After opening on Broadway after an 18+ month closure, Disney’s stage musical Aladdin closed again the very next night when breakthrough infections were found among vaccinated company members. With guidance from Disney’s own resident epidemiologist, the production eventually paused for two weeks before reopening. Shows in London also faced issues with breakthrough cases and isolation requirements which impacted the West End’s reopening earlier this year.
The traffic light system may not yet be the breakthrough the live arts sector needs to resume performances with confidence in 2022. As Creative New Zealand’s chief executive Stephen Wainwright acknowledges, “anything other than alert level one is tough for all whose livelihoods depend on the live arts”.
The arts sector in general is not calling for looser restrictions. Aotearoa has been one of the rare countries in the world that has had fewer deaths than average since Covid emerged. If we need to be in red light (or go to a localised lockdown), the arts community recognises it is necessary to protect its whānau. But the arts will continue to need help to get through.
Following prodding from Act and National, the government has put in place an insurance scheme that covers most of the cancellation costs for events for 5000+ attendees if affected by Covid restrictions – good news for the summer music festivals, especially those now potentially spending New Years in red. Stuart Nash, minister for small business, explained that events “incur significant costs in advance.

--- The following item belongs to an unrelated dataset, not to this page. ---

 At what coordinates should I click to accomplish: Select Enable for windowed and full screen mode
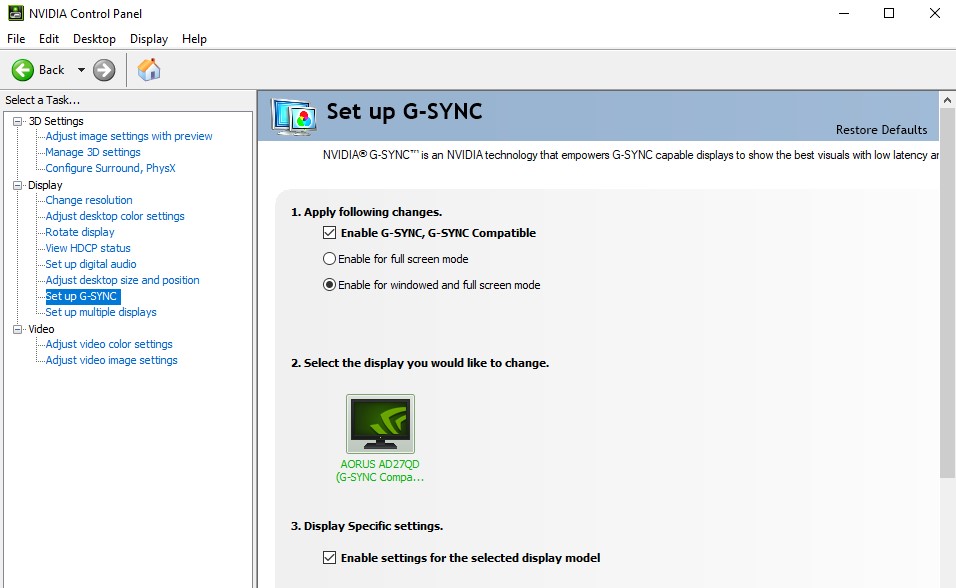[x=330, y=285]
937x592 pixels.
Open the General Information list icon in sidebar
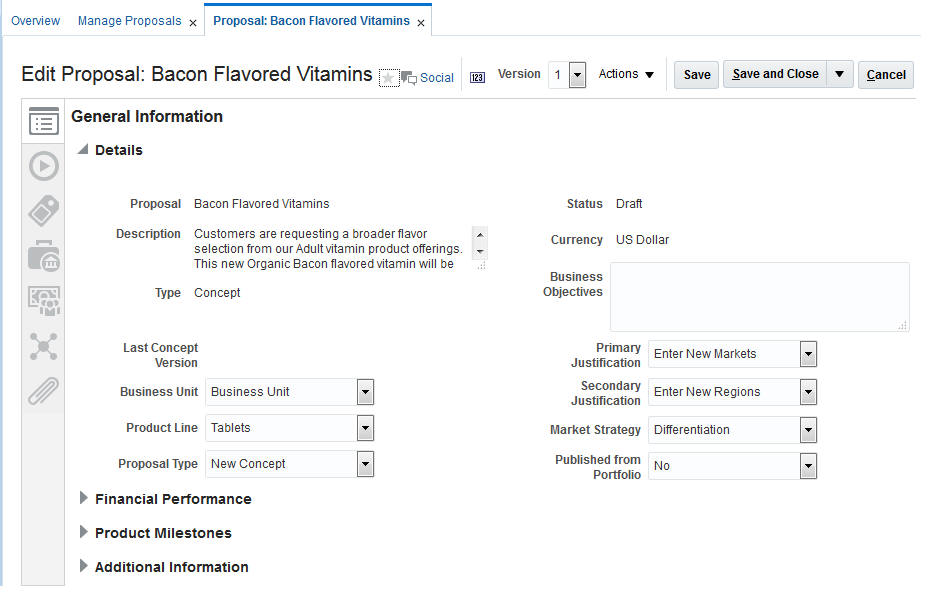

A quick shift in public health measures could see an event cancelled with no opportunity to recoup costs or generate revenue.”
Arts workers know this all too well – they’ve been busy postponing and unproducing events for the past two years. Seventy-three percent of arts practitioners who responded to a recent survey said they’d had paid work cancelled by delta, and only 3% said they currently had more than enough work to get by. Most can’t afford the mental and financial strain of cancellations happening for a third year. There’s a clear need for an insurance scheme that covers smaller scale arts events. It doesn’t matter if the event is for an audience of 200, 2000, or 20,000 – Covid-cancelled shows impact livelihoods
Manatū Taonga Ministry of Culture and Heritage has allocated $22.5 million to give confidence to the arts sector to plan and host events over the next six to eight months, though details of how this money will be spent are still under wraps. That money could really come in handy if we do need to spend most of 2022 in red to protect our people and health system, as Hendy cautions.
With this in mind, funders, festivals and arts leadership organisations could commission and subsidise independent artists to make work for the red light setting – next year let’s make an abundance of intimate arts events that safely caters for under 100 people at a time.
We can hope for green, but live arts need to prepare for red.